= What is asked =
Update the listing below so that every occurrence of "target" reads "item", with all other text left unchanged.

= Stored data =
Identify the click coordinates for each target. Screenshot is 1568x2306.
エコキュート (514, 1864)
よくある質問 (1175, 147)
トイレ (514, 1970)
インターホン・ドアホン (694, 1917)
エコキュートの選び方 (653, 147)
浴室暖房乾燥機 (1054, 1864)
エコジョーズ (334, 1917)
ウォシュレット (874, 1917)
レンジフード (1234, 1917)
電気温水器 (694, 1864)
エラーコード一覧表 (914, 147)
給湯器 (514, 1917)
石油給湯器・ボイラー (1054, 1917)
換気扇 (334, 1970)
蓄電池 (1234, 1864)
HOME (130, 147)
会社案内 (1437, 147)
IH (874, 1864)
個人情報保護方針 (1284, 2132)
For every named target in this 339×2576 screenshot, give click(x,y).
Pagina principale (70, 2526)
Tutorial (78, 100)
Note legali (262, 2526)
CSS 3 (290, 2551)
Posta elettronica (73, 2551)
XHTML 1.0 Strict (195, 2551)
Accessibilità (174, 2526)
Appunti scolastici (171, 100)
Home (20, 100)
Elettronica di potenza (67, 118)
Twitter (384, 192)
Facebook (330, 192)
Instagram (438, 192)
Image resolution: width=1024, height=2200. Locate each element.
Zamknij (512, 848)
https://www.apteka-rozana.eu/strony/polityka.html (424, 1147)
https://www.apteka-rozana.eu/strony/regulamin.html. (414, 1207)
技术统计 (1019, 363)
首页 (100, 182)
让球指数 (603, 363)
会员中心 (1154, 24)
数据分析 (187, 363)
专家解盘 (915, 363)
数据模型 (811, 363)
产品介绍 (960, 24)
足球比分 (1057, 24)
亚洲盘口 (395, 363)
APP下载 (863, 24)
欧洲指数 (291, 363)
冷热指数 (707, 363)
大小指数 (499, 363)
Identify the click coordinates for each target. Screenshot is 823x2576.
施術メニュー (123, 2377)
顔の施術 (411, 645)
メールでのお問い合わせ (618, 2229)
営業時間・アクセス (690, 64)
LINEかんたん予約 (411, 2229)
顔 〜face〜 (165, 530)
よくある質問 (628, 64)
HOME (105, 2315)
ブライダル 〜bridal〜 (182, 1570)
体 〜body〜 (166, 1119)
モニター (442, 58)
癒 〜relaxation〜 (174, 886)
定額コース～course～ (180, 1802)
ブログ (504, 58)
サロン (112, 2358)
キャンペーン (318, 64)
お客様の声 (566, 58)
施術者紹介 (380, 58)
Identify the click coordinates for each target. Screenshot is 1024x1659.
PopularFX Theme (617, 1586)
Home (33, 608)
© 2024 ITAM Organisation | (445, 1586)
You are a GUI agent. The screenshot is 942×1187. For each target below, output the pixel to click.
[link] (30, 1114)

= Finished answer =
Identify the click coordinates for each item. Screenshot is 1568x2306.
エコキュート (514, 1864)
よくある質問 (1175, 147)
トイレ (514, 1970)
インターホン・ドアホン (694, 1917)
エコキュートの選び方 (653, 147)
浴室暖房乾燥機 (1054, 1864)
エコジョーズ (334, 1917)
ウォシュレット (874, 1917)
レンジフード (1234, 1917)
電気温水器 (694, 1864)
エラーコード一覧表 (914, 147)
給湯器 (514, 1917)
石油給湯器・ボイラー (1054, 1917)
換気扇 (334, 1970)
蓄電池 (1234, 1864)
HOME (130, 147)
会社案内 (1437, 147)
IH (874, 1864)
個人情報保護方針 (1284, 2132)
For every named item in this 339×2576 screenshot, give click(x,y).
Pagina principale (70, 2526)
Tutorial (78, 100)
Note legali (262, 2526)
CSS 3 (290, 2551)
Posta elettronica (73, 2551)
XHTML 1.0 Strict (195, 2551)
Accessibilità (174, 2526)
Appunti scolastici (171, 100)
Home (20, 100)
Elettronica di potenza (67, 118)
Twitter (384, 192)
Facebook (330, 192)
Instagram (438, 192)
Image resolution: width=1024, height=2200. Locate each element.
Zamknij (512, 848)
https://www.apteka-rozana.eu/strony/polityka.html (424, 1147)
https://www.apteka-rozana.eu/strony/regulamin.html. (414, 1207)
技术统计 (1019, 363)
首页 (100, 182)
让球指数 (603, 363)
会员中心 (1154, 24)
数据分析 (187, 363)
专家解盘 (915, 363)
数据模型 (811, 363)
产品介绍 (960, 24)
足球比分 (1057, 24)
亚洲盘口 (395, 363)
APP下载 (863, 24)
欧洲指数 (291, 363)
冷热指数 (707, 363)
大小指数 (499, 363)
Identify the click coordinates for each item. Screenshot is 823x2576.
施術メニュー (123, 2377)
顔の施術 (411, 645)
メールでのお問い合わせ (618, 2229)
営業時間・アクセス (690, 64)
LINEかんたん予約 (411, 2229)
顔 〜face〜 (165, 530)
よくある質問 (628, 64)
HOME (105, 2315)
ブライダル 〜bridal〜 (182, 1570)
体 〜body〜 (166, 1119)
モニター (442, 58)
癒 〜relaxation〜 (174, 886)
定額コース～course～ (180, 1802)
ブログ (504, 58)
サロン (112, 2358)
キャンペーン (318, 64)
お客様の声 (566, 58)
施術者紹介 (380, 58)
Identify the click coordinates for each item. Screenshot is 1024x1659.
PopularFX Theme (617, 1586)
Home (33, 608)
© 2024 ITAM Organisation | (445, 1586)
You are a GUI agent. The screenshot is 942×1187. For each item below, output the pixel to click.
[link] (30, 1114)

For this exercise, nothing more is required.